Technical information
- Licensing authority: FCC
- Facility ID: 71233
- Class: D
- Power: 5,000 watts day 51 watts night
- Transmitter coordinates: 35°40′59.00″N 82°2′8.00″W﻿ / ﻿35.6830556°N 82.0355556°W
- Translator: 103.9 W280FP (Marion)
- Repeater: 1350 WZGM (Black Mountain)

Links
- Public license information: Public file; LMS;
- Webcast: Listen Live
- Website: bigfoot1039.com

= WBRM =

WBRM (1250 AM) is a radio station broadcasting a country/classic country music format.
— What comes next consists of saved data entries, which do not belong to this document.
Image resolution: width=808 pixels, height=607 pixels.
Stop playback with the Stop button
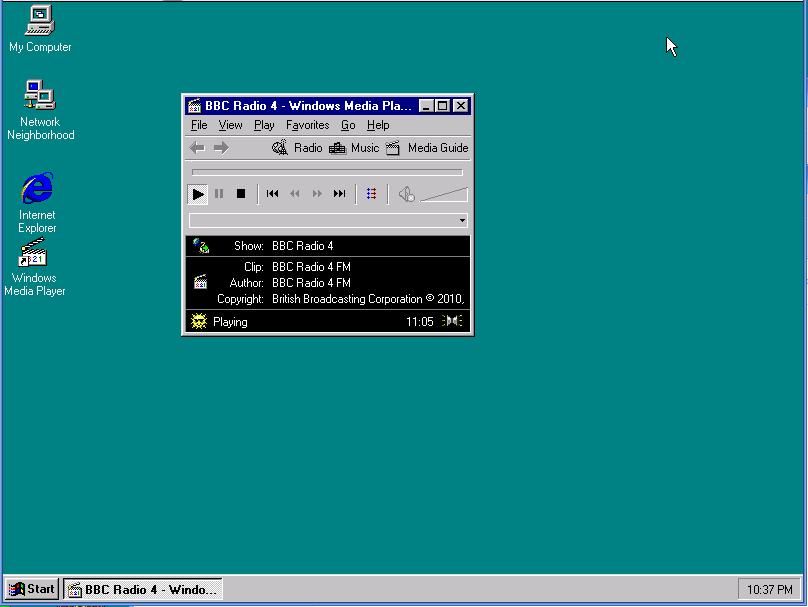(241, 194)
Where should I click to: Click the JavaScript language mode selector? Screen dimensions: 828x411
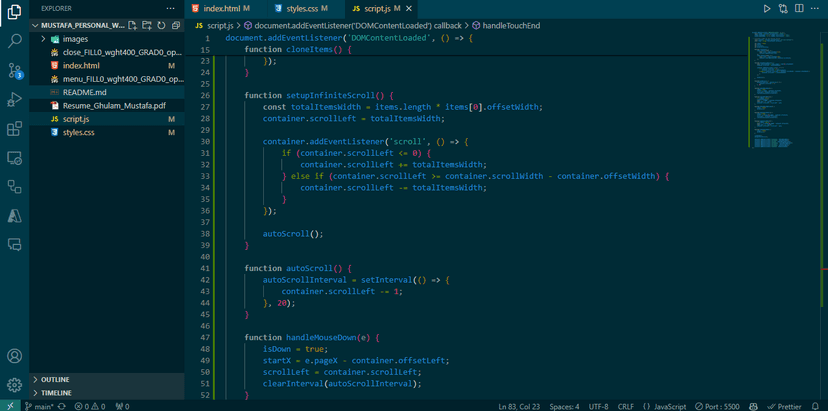665,407
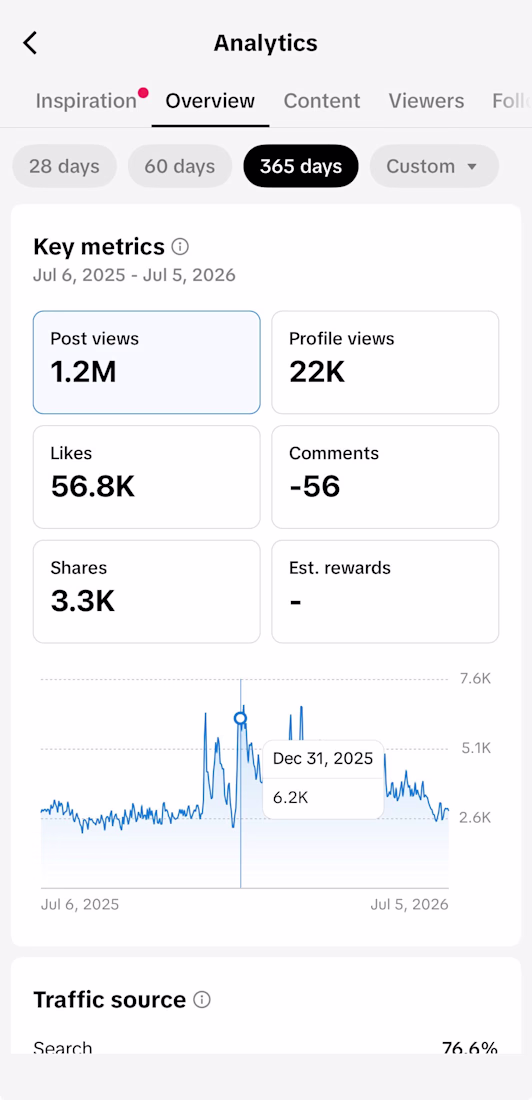Select the 60 days filter
The height and width of the screenshot is (1100, 532).
[180, 166]
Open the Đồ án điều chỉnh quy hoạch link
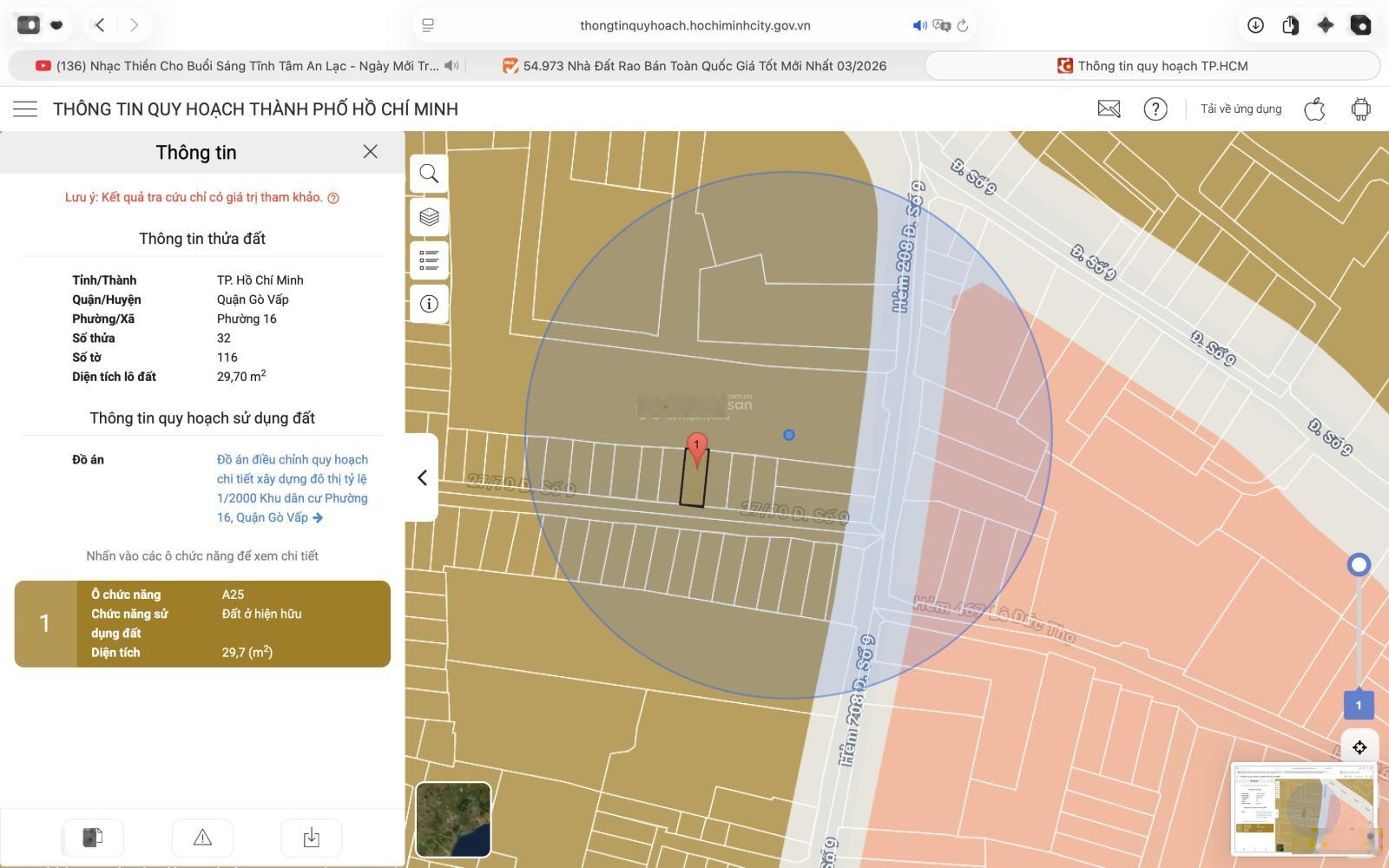The image size is (1389, 868). coord(292,489)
Licensed to Marion, North Carolina, United States, the station is currently owned by William Blevins and Signal Hill Media Partners, LLC.

In September 2023 WBRM changed their format from country to classic country, branded as "Bigfoot Country 103.9".

In April 2025, WBRM began simulcasting on WZGM 1350 AM Black Mountain, rebranding as "Bigfoot Country 96.1 & 103.9".